• Supplied material
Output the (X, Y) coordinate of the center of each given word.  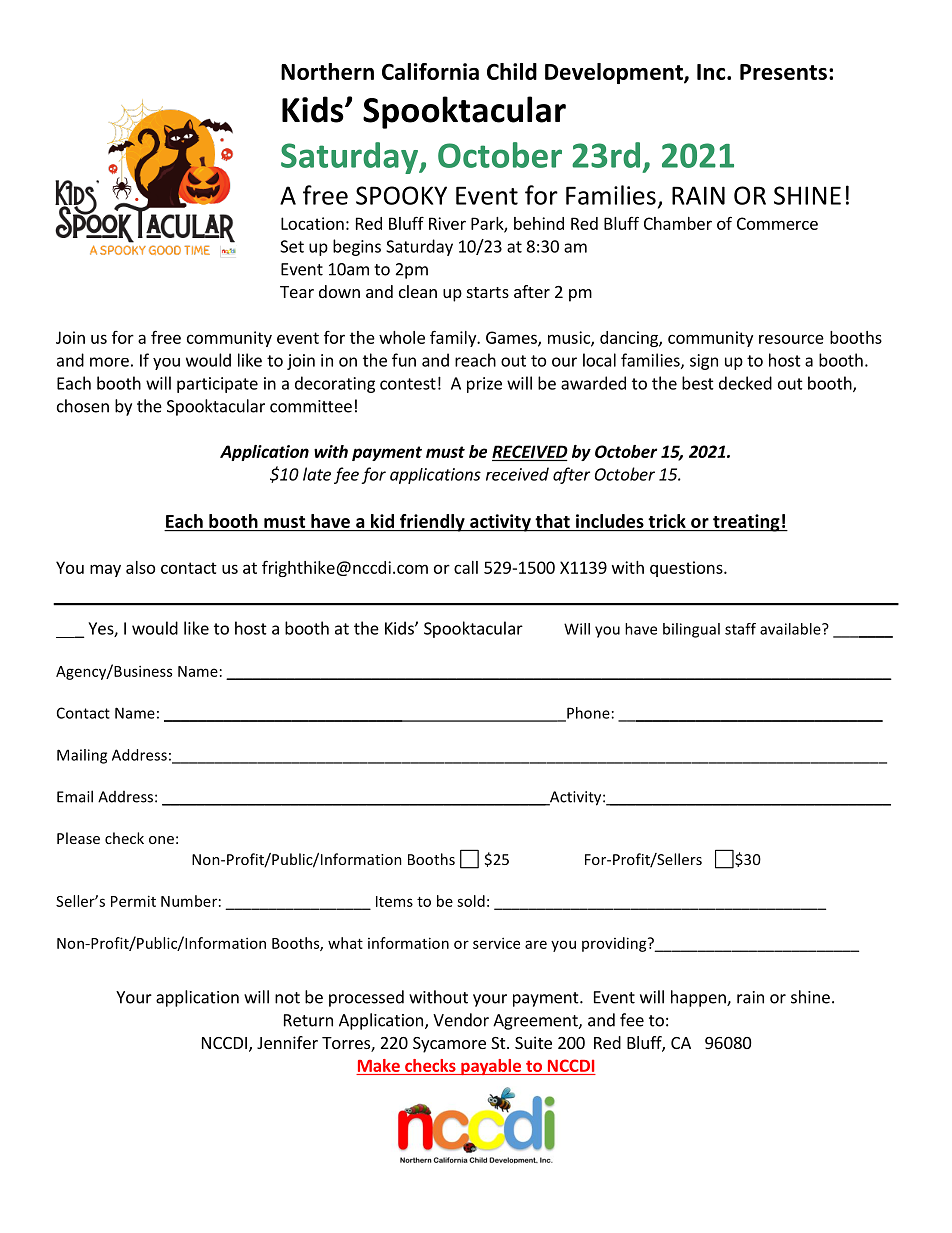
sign (704, 362)
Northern (327, 71)
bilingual (691, 630)
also (140, 567)
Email (75, 796)
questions (687, 569)
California (430, 71)
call (466, 567)
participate (217, 385)
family (454, 338)
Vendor (461, 1020)
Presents (783, 72)
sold (471, 901)
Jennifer (287, 1042)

• Directive
Please print the material above again, line for line and unchanged, and leave the pictures out.

• Expected output
Output the (X, Y) coordinate of the center of each given word.  
sign (704, 362)
Northern (327, 71)
bilingual (691, 630)
also (140, 567)
Email (75, 796)
questions (687, 569)
California (430, 71)
call (466, 567)
participate (217, 385)
family (454, 338)
Vendor (461, 1020)
Presents (783, 72)
sold (471, 901)
Jennifer (287, 1042)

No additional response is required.